I think the best you can do is move the error to link time, which will statically ensure that the program does not contain a code path that could potentially call the prohibited function, but the error messages won't be very helpful to anyone that doesn't know about the restriction you're imposing. Anyway, the solution is to declare a specialization of the prohibited member functions but not define them:
template<typename T>
struct Foo {
void bar() {
std::cout << "bar\n";
}
void baz() {
std:: cout << "baz\n";
}
};
template<> void Foo<int>::baz(); // use of Foo<int>::baz() will resolve to this specialization, and linking will fail
template struct Foo<int>;
template struct Foo<char>;
int main() {
Foo<int> f;
f.bar();
// f.baz(); // uncommenting this line results in an ugly link time error
Foo<char> b;
b.bar();
b.baz(); // works with Foo<char>
}
The static asserts no longer help give nice error messages when a mistake is made in client code, but you might want to leave them in because they'll fire if you forget to provide a specialization.
enable_if is a flexible mechanism for precise template methods targeting, may be what you are after. Example:
#include <string>
#include <iostream>
#include <boost/utility.hpp>
#include <boost/type_traits.hpp>
#include <boost/static_assert.hpp>
template <class T> class mywrapper
{
T _value;
template <class V>
typename boost::enable_if<boost::is_scalar<V>, void>::type printval_(V const& value)
{
BOOST_STATIC_ASSERT(boost::is_scalar<V>::value);
std::cout << "scalar: " << value << std::endl;
}
template <class V>
typename boost::enable_if<boost::is_compound<V>, void>::type printval_(V const& value)
{
BOOST_STATIC_ASSERT(boost::is_compound<V>::value);
std::cout << "compound: " << value << std::endl;
}
public:
mywrapper(T const& value):_value(value) { }
void printval() { printval_(_value); }
};
template class mywrapper<int>;
template class mywrapper<std::string>;
int main()
{
mywrapper<int> ival(333);
mywrapper<std::string> sval("test");
ival.printval();
sval.printval();
return 0;
}
I did not get an opportunity to test enable_if as suggested by bobah but I did come up with a solution that does not require boost and that satisfies my original requirement to a good extent (I say good and not full, will explain at the end)
The solution is to put a dummy template on the code that will fail if compiled under some selected types and is fine under others.
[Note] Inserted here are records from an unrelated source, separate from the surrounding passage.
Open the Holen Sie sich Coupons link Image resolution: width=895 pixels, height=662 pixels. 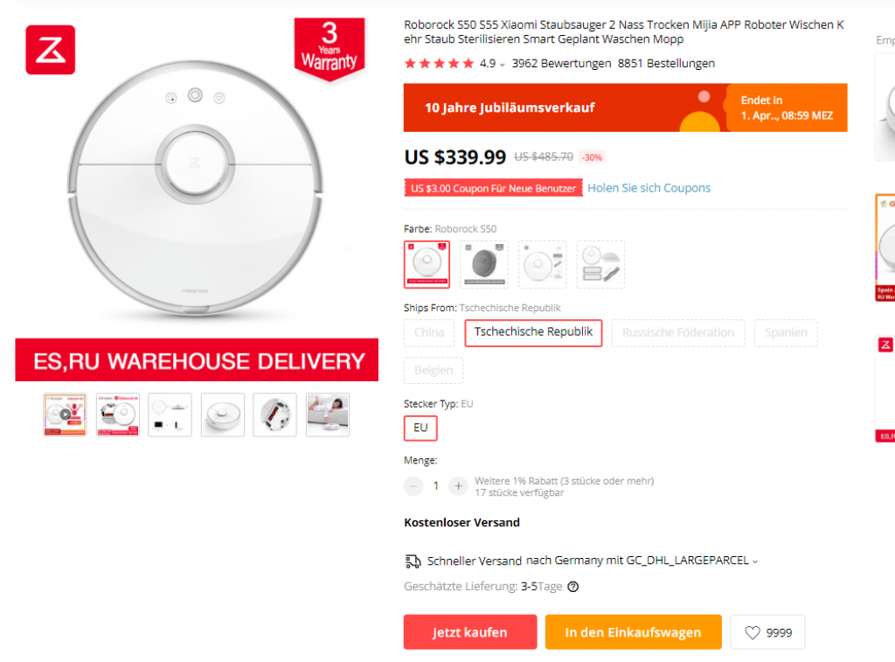click(x=649, y=188)
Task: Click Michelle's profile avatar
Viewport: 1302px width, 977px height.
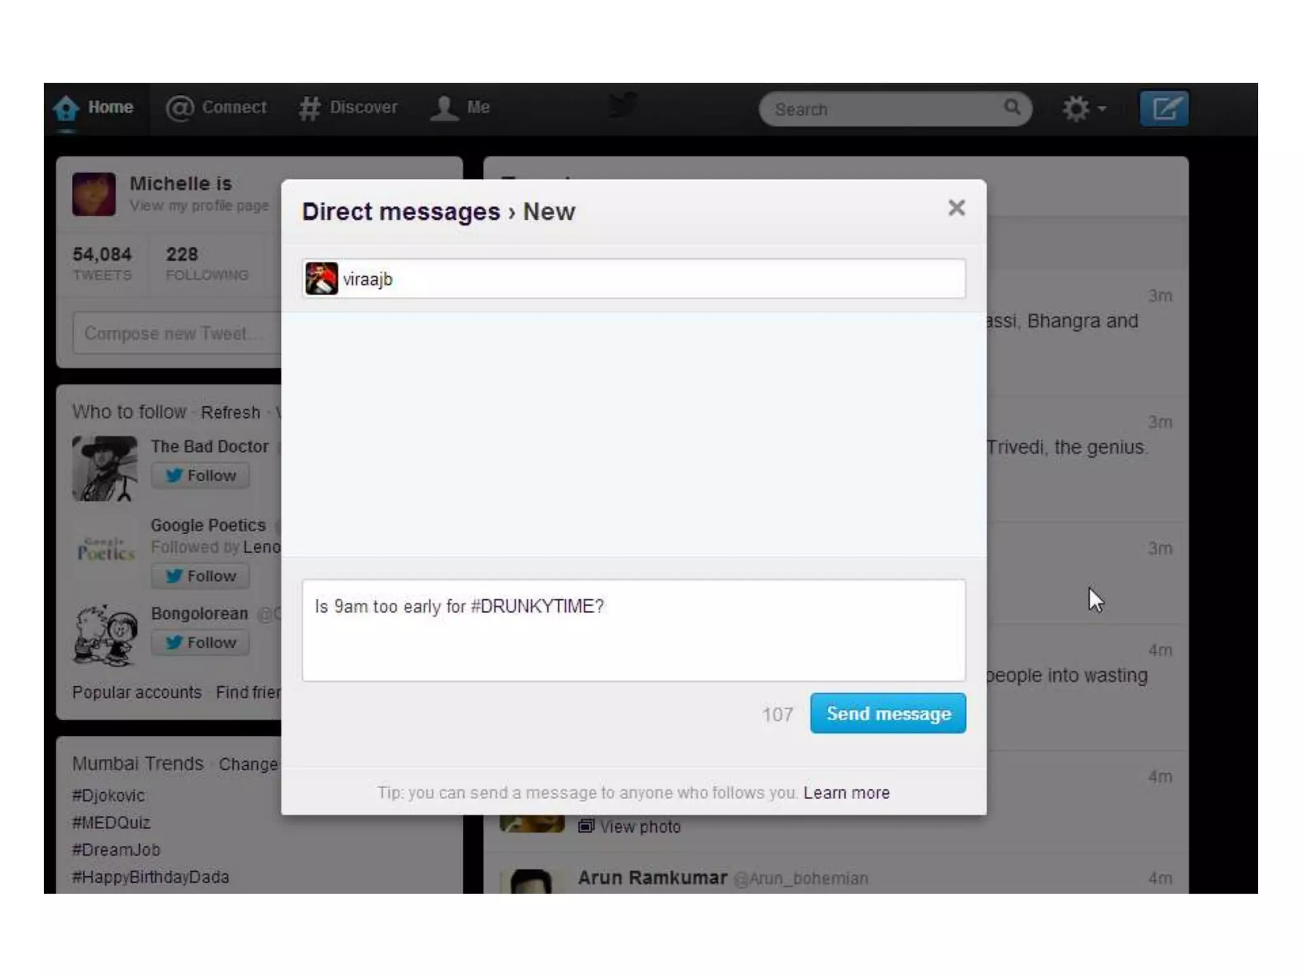Action: (x=94, y=194)
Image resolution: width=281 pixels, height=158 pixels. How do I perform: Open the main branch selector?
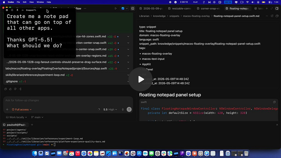37,117
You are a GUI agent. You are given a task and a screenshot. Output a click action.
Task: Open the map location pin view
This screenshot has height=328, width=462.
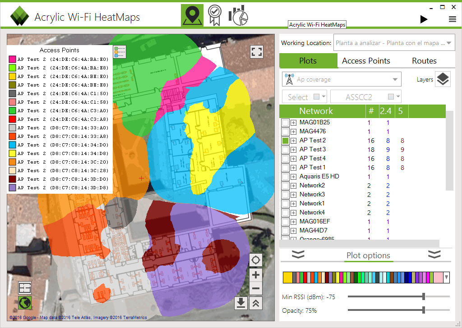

So:
struct dummyStruct {};
#define DUMMY_TEMP typename dummy
#define DUMMY_PARAM dummyStruct
namespace Loki
{
template<int> struct CompileTimeError;
template<> struct CompileTimeError<true> {};
}
#define LOKI_STATIC_CHECK(expr, msg) \
{ Loki::CompileTimeError<((expr) != 0)> ERROR_##msg; (void)ERROR_##msg; }
template <typename T>
class foo
{
public:
void func() {}
template <typename T_Dummy>
void func1() { LOKI_STATIC_CHECK(sizeof(T) == 4, Assertion_error); }
};
template foo<int>;
template foo<double>; // [1]
int main()
{
foo<int> a;
a.func1<DUMMY_PARAM>();
foo<double> b;
//b.func1<DUMMY_PARAM>(); //[2] - this is a static error
return 0;
}
In all of my template code, these kind of functions (i.e. the ones that have static asserts OR work on some types and may fail on others by using type traits [in which case there is a selection of several different functions for different types]) are hidden from the client. So in my implementation, adding the extra dummy parameter is an OK compromise.
As a bonus, it lets me know that this function is designed to be used by only certain types. Furthermore, my original problem of explicit instantiation is solved by this simple technique.